Directions: Could you write out, character for character, the records between the line containing "will [636, 950]." and the line containing "click(x=34, y=120)", inclusive?

Given entries:
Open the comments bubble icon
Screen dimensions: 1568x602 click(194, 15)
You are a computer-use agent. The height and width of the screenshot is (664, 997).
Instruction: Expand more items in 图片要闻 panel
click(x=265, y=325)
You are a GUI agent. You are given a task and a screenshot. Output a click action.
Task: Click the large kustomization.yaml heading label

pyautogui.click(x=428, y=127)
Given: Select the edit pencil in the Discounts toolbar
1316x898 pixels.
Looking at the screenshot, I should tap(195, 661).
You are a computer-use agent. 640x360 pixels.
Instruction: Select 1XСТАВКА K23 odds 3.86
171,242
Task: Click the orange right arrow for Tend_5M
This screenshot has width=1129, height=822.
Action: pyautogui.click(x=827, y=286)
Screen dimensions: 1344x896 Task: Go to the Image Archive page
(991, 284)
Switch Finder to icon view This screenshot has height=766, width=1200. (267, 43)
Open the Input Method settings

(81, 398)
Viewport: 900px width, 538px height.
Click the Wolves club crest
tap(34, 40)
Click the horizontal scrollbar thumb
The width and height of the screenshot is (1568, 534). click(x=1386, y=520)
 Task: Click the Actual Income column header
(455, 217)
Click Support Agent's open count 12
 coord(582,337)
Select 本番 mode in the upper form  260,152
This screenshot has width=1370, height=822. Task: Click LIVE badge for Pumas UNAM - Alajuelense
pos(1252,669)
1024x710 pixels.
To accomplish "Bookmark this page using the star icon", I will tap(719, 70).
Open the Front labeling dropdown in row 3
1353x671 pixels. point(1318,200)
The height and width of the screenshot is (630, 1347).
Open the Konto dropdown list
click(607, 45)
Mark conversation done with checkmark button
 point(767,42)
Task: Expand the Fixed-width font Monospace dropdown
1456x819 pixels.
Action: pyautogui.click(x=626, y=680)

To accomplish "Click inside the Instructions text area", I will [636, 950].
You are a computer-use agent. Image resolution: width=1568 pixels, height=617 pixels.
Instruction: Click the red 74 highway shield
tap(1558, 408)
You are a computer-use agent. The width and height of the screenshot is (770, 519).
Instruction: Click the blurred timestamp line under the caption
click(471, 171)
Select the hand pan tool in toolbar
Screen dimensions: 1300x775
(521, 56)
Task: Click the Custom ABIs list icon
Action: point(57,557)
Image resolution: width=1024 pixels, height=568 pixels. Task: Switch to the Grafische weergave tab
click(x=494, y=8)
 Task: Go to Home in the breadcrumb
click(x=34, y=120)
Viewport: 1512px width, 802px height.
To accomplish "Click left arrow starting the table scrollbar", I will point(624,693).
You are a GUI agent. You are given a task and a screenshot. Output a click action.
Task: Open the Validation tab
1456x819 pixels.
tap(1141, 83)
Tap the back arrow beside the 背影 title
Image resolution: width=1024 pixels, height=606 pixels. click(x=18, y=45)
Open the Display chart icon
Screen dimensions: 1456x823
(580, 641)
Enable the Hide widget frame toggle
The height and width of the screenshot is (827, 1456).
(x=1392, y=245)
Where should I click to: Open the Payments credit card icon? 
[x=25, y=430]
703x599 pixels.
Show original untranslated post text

In response:
To accomplish "Click inside the Instructions text area", I will [636, 950].
You are a computer-use agent. Image resolution: width=1568 pixels, height=617 pixels.
Instruction: Click the red 74 highway shield
tap(1558, 408)
You are a computer-use agent. The width and height of the screenshot is (770, 519).
Instruction: Click the blurred timestamp line under the caption
click(471, 171)
Select the hand pan tool in toolbar
Screen dimensions: 1300x775
(521, 56)
Task: Click the Custom ABIs list icon
Action: point(57,557)
Image resolution: width=1024 pixels, height=568 pixels. Task: Switch to the Grafische weergave tab
click(x=494, y=8)
 Task: Go to Home in the breadcrumb
click(x=34, y=120)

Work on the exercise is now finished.